Langsam wird es Zeit, nach einem Schlafplatz zu suchen. An der Tankstelle in Vacha fragen wir zwei Arbeiter und einer davon kennt jemanden, der Zimmer vermietet. Fahrt einfach in die Altstadt und klingelt dort gegenüber vom Netto-Markt. Tatsächlich hat man dort etwas für uns und für die Motorräder wird sogar die Garage leer geräumt.

Uns erwartet eine wunderbare Hinterhof-Idylle mit Gartenbenutzung, eine perfekt renovierte Wohnung mit bequemen Betten, Dusche, Kaffeemaschine, Bier im Kühlschrank und ein elektronisches Dartbrett in der Küche. Besser hätten wir es nicht treffen können!

Erst einmal setzen wir uns in die Sonne und kippen ein Bierchen ab, dann wird geduscht, ein weiteres Bierchen muss dran glauben und später machen wir uns auf den Weg in die Altstadt, die keine 5 Minuten entfernt ist.

Vacha kenne ich bisher nur vom Durchfahren und bereits dabei erkennt man, dass sich da ein kleines Juwel verbirgt. Schöne alte Fachwerkhäuser, ein Schloß, die Werra – all das schauen wir uns in Ruhe an.

Für das Abendessen entscheiden wir uns für das „Maharadscha“, ein indisches Restaurant, in dem wir exotische Gerichte verspeisen. Und wir erleben Günther (oder hieß er doch Dieter?), der wohl schon ein paar Stündchen unterwegs ist.
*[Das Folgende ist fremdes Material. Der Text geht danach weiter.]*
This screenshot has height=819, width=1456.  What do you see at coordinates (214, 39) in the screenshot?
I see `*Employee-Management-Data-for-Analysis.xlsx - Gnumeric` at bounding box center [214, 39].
Zu allen wichtigen Fragen die das Leben, das Universum und überhaupt alles betreffen, weiß er die richtige Antwort – und die lautet nicht 42, sondern „Wischi-wischi“. Nachdem wir die tiefe, innere Weisheit dieser Worte verstanden haben, begeben wir uns nachdenklich in unsere Unterkunft, wo wir den Abend mit ein paar Dartrunden beenden.